== Segment start ==

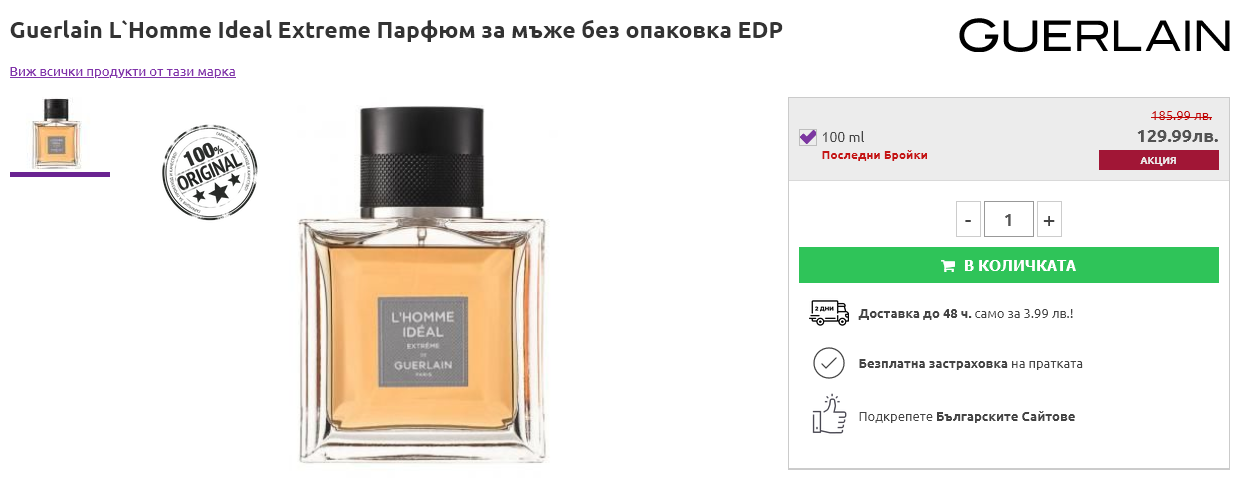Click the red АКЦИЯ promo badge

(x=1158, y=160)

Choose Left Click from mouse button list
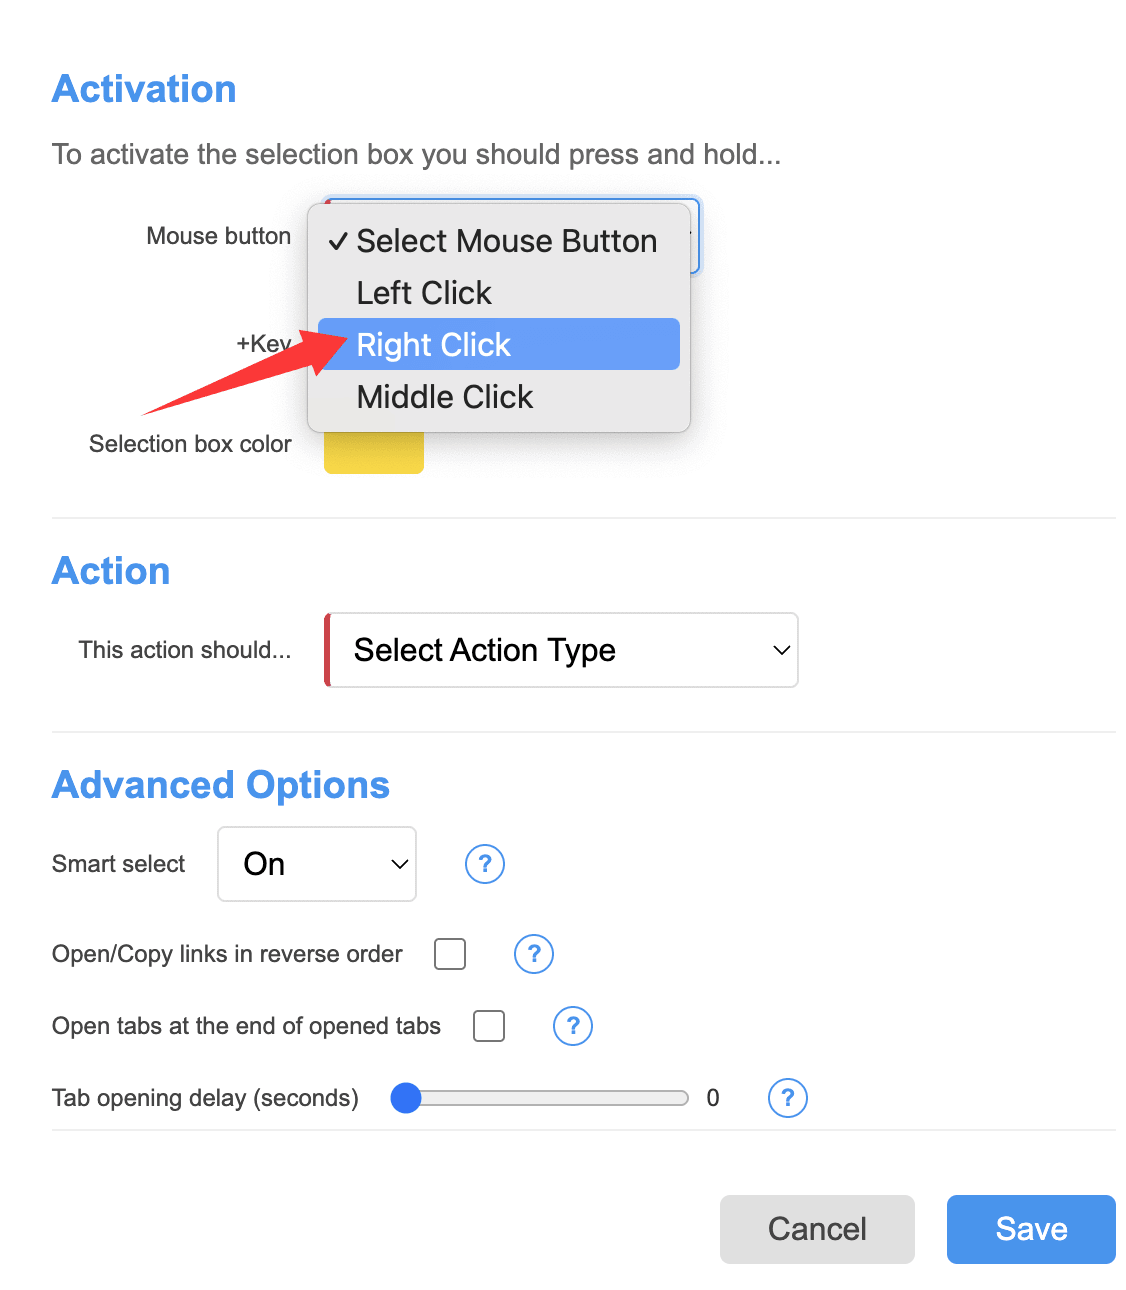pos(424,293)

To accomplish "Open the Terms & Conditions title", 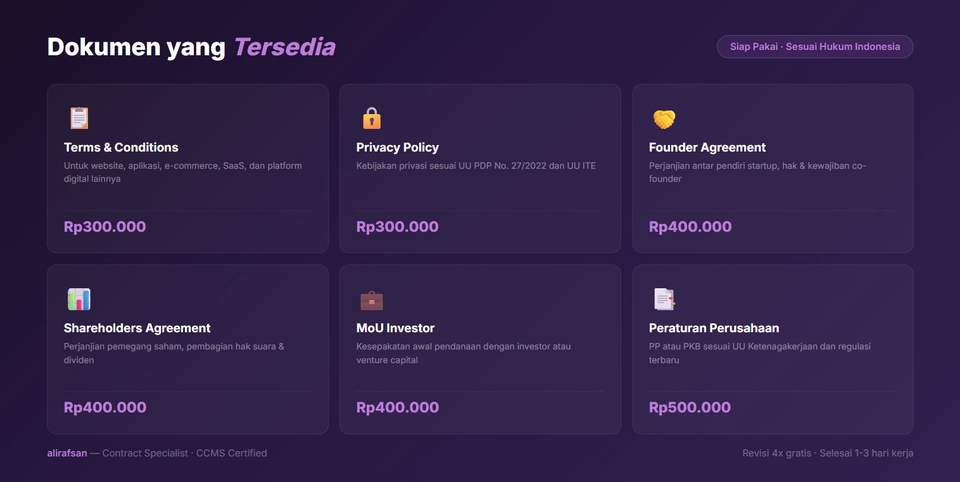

== Segment end ==

> GOAL OF THE EXERCISE:
All lines from the one that contains "Choose Left Click from mouse button list" through the last line of the data should be retyped exactly, with the pictures left out.

> TASK OUTPUT:
Choose Left Click from mouse button list
pos(424,293)

To accomplish "Open the Terms & Conditions title", 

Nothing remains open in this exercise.